• Problem:
Show, in full, each line of the listing below that contains the word "screenshot".

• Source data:
========================================================================

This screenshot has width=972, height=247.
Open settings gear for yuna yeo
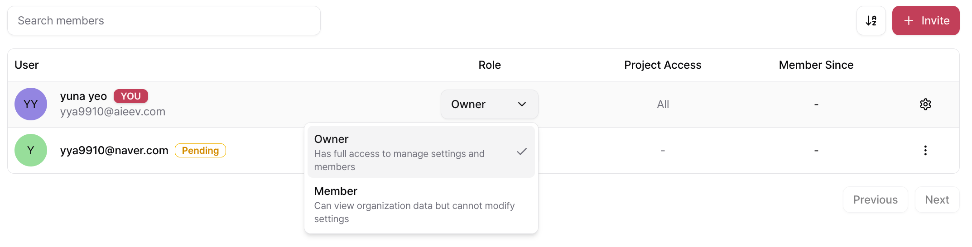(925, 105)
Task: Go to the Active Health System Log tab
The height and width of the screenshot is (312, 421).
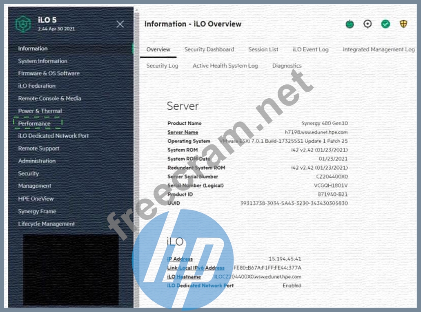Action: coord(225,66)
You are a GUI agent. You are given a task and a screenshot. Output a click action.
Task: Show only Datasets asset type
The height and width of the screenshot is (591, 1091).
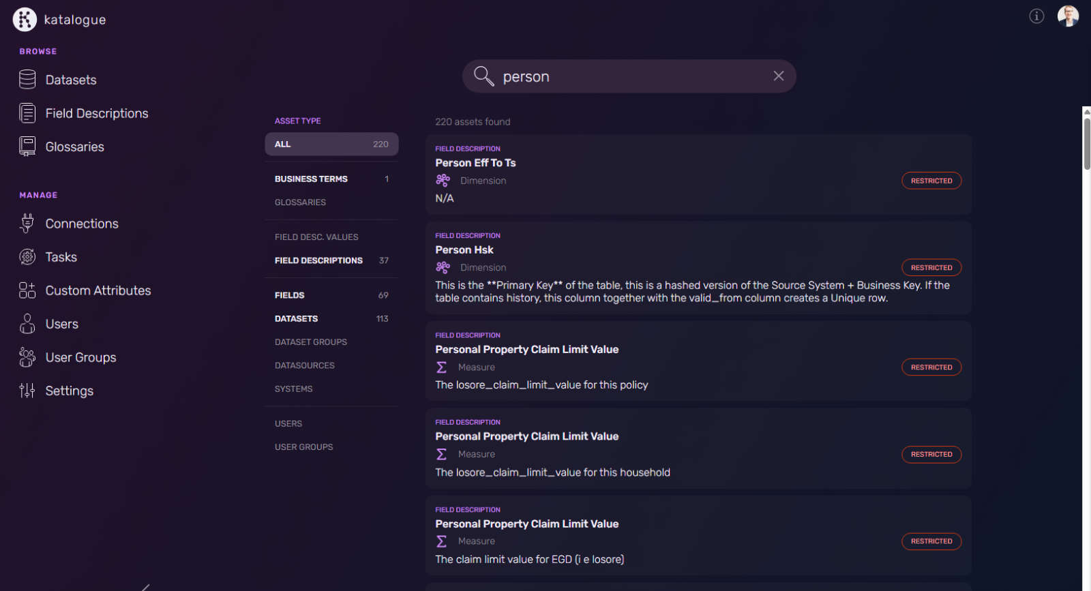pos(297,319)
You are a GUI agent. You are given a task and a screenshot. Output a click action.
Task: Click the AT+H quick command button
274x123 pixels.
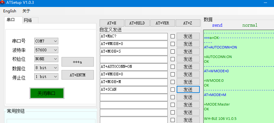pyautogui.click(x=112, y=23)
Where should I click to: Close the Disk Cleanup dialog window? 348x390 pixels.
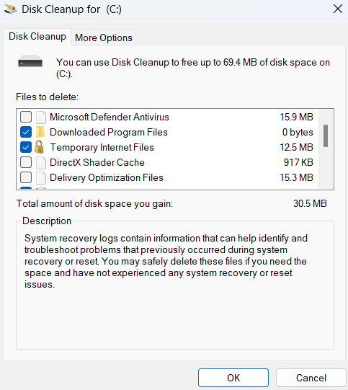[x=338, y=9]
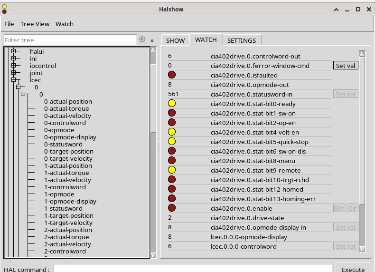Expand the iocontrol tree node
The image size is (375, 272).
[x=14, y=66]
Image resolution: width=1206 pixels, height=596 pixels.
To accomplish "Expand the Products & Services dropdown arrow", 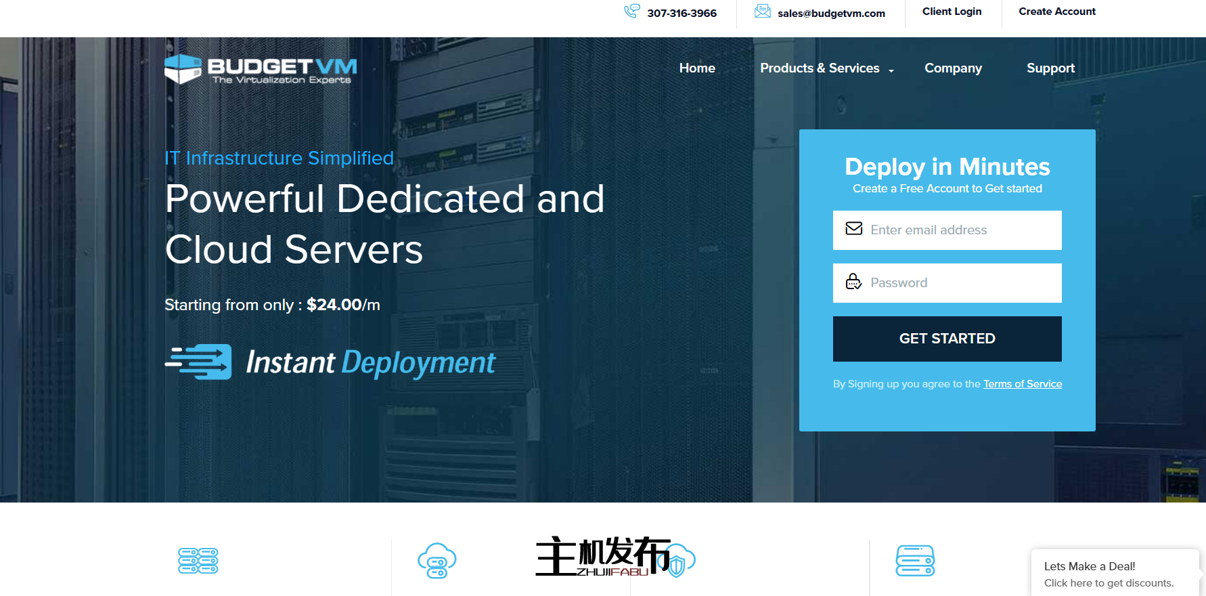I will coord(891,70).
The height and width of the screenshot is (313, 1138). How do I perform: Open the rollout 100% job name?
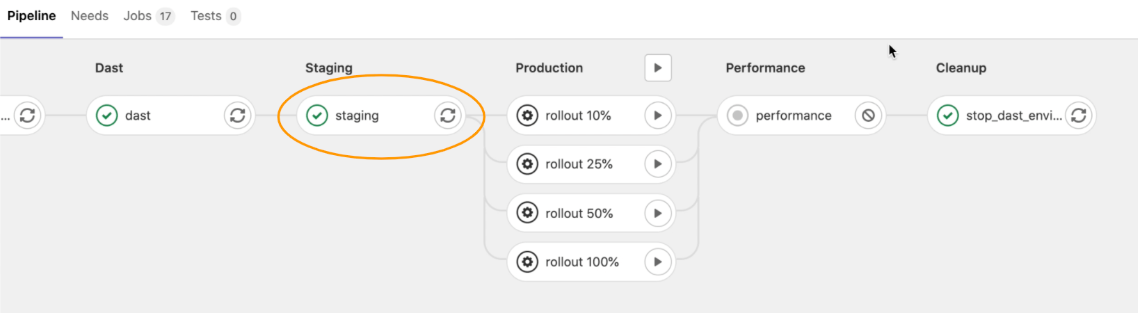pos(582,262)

========================================================================

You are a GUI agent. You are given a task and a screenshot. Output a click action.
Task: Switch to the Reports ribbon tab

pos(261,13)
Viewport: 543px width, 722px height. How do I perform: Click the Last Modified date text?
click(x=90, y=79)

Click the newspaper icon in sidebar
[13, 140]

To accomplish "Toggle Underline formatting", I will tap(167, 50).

========================================================================

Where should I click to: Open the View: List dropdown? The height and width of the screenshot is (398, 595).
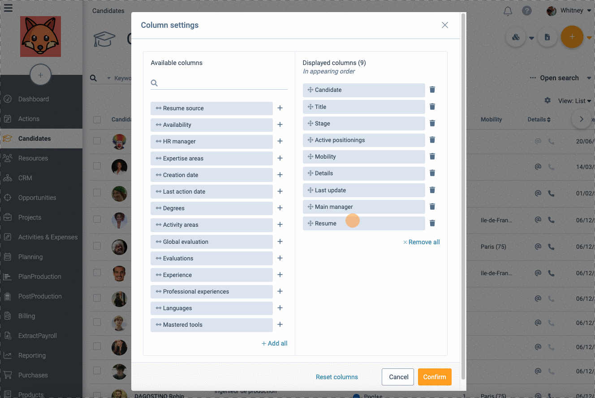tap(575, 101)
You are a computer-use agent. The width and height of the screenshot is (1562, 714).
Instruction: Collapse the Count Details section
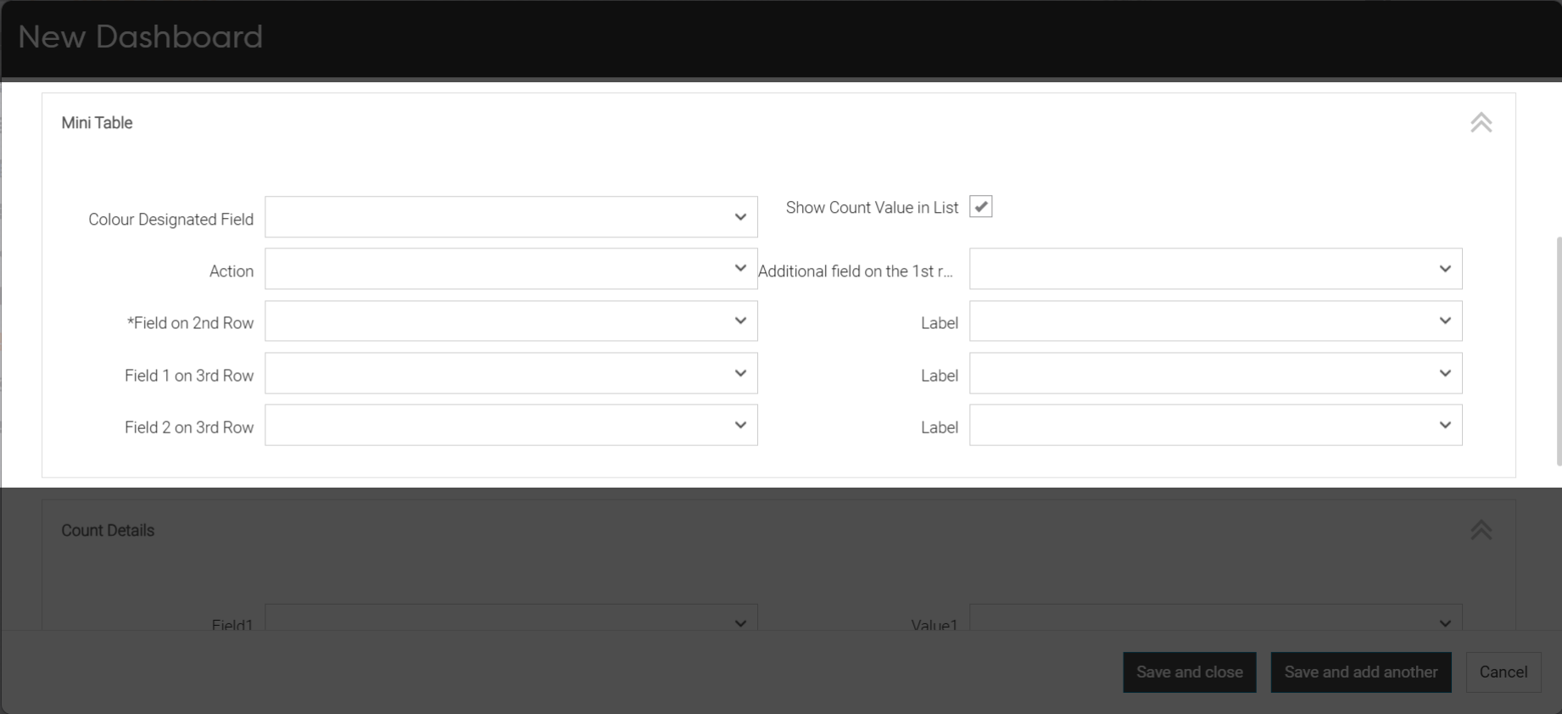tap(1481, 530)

========================================================================

• Task output:
This screenshot has width=972, height=247.
The height and width of the screenshot is (312, 421).
You are a GUI agent. You are given a task and a screenshot. Output a click action.
The height and width of the screenshot is (591, 1091).
You are a GUI agent. You are given a task and a screenshot. Output a click action.
The height and width of the screenshot is (313, 1138). How do I perform: Open the rollout 100% job name?
You are a GUI agent. You are given a task and a screenshot. Output a click action.
Where should I click to: Open the View: List dropdown? The height and width of the screenshot is (398, 595).
You are a computer-use agent. The width and height of the screenshot is (1562, 714).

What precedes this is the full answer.